Stored data entries
━━━━━━━━━━━━━━━━━━━━

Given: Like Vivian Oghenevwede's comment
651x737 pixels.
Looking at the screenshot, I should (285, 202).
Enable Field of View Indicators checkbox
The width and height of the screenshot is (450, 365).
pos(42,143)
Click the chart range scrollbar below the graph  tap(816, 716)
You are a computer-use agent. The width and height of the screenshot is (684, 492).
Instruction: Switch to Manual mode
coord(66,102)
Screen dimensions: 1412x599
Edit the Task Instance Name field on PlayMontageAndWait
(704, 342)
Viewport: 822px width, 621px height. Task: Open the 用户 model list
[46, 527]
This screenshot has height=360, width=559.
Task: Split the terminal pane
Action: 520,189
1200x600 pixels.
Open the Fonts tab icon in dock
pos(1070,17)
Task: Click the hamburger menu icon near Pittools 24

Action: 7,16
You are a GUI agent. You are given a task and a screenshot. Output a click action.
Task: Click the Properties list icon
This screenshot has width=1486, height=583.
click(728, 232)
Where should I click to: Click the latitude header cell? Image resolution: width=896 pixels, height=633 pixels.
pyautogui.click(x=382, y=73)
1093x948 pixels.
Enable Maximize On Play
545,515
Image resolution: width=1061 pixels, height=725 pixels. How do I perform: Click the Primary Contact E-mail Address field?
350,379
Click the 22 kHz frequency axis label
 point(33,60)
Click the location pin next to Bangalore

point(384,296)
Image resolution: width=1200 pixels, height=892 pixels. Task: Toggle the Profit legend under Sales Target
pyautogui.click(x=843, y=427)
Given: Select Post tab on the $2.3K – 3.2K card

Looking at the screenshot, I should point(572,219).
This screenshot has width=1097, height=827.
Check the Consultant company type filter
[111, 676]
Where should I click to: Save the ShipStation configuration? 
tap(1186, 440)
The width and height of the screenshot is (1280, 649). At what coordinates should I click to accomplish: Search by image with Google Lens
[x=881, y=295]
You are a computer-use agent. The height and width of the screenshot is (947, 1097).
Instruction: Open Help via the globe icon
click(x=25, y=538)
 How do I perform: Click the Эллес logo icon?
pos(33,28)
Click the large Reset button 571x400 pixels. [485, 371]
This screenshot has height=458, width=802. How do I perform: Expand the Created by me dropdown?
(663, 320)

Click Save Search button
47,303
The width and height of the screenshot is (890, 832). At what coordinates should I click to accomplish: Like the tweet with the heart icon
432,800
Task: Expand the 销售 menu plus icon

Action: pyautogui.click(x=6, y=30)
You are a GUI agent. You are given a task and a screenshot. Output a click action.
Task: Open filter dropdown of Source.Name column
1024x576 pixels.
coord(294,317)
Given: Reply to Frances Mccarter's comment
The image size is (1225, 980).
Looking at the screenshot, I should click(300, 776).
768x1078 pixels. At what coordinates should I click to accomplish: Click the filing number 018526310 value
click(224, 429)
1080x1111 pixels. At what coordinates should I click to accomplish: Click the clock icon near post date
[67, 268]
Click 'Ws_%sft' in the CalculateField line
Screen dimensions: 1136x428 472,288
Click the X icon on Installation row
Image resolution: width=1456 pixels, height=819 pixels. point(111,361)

━━━━━━━━━━━━━━━━━━━━

▸ ABOUT THIS TASK:
Transcribe the entries above exactly.

▸ OUTPUT FOR THIS EXERCISE:
Given: Like Vivian Oghenevwede's comment
651x737 pixels.
Looking at the screenshot, I should (285, 202).
Enable Field of View Indicators checkbox
The width and height of the screenshot is (450, 365).
pos(42,143)
Click the chart range scrollbar below the graph  tap(816, 716)
You are a computer-use agent. The width and height of the screenshot is (684, 492).
Instruction: Switch to Manual mode
coord(66,102)
Screen dimensions: 1412x599
Edit the Task Instance Name field on PlayMontageAndWait
(704, 342)
Viewport: 822px width, 621px height. Task: Open the 用户 model list
[46, 527]
This screenshot has height=360, width=559.
Task: Split the terminal pane
Action: 520,189
1200x600 pixels.
Open the Fonts tab icon in dock
pos(1070,17)
Task: Click the hamburger menu icon near Pittools 24

Action: 7,16
You are a GUI agent. You are given a task and a screenshot. Output a click action.
Task: Click the Properties list icon
This screenshot has width=1486, height=583.
click(728, 232)
Where should I click to: Click the latitude header cell? Image resolution: width=896 pixels, height=633 pixels.
pyautogui.click(x=382, y=73)
1093x948 pixels.
Enable Maximize On Play
545,515
Image resolution: width=1061 pixels, height=725 pixels. How do I perform: Click the Primary Contact E-mail Address field?
350,379
Click the 22 kHz frequency axis label
 point(33,60)
Click the location pin next to Bangalore

point(384,296)
Image resolution: width=1200 pixels, height=892 pixels. Task: Toggle the Profit legend under Sales Target
pyautogui.click(x=843, y=427)
Given: Select Post tab on the $2.3K – 3.2K card

Looking at the screenshot, I should point(572,219).
This screenshot has width=1097, height=827.
Check the Consultant company type filter
[111, 676]
Where should I click to: Save the ShipStation configuration? 
tap(1186, 440)
The width and height of the screenshot is (1280, 649). At what coordinates should I click to accomplish: Search by image with Google Lens
[x=881, y=295]
You are a computer-use agent. The height and width of the screenshot is (947, 1097).
Instruction: Open Help via the globe icon
click(x=25, y=538)
 How do I perform: Click the Эллес logo icon?
pos(33,28)
Click the large Reset button 571x400 pixels. [485, 371]
This screenshot has height=458, width=802. How do I perform: Expand the Created by me dropdown?
(663, 320)

Click Save Search button
47,303
The width and height of the screenshot is (890, 832). At what coordinates should I click to accomplish: Like the tweet with the heart icon
432,800
Task: Expand the 销售 menu plus icon

Action: pyautogui.click(x=6, y=30)
You are a GUI agent. You are given a task and a screenshot. Output a click action.
Task: Open filter dropdown of Source.Name column
1024x576 pixels.
coord(294,317)
Given: Reply to Frances Mccarter's comment
The image size is (1225, 980).
Looking at the screenshot, I should click(300, 776).
768x1078 pixels. At what coordinates should I click to accomplish: Click the filing number 018526310 value
click(224, 429)
1080x1111 pixels. At what coordinates should I click to accomplish: Click the clock icon near post date
[67, 268]
Click 'Ws_%sft' in the CalculateField line
Screen dimensions: 1136x428 472,288
Click the X icon on Installation row
Image resolution: width=1456 pixels, height=819 pixels. point(111,361)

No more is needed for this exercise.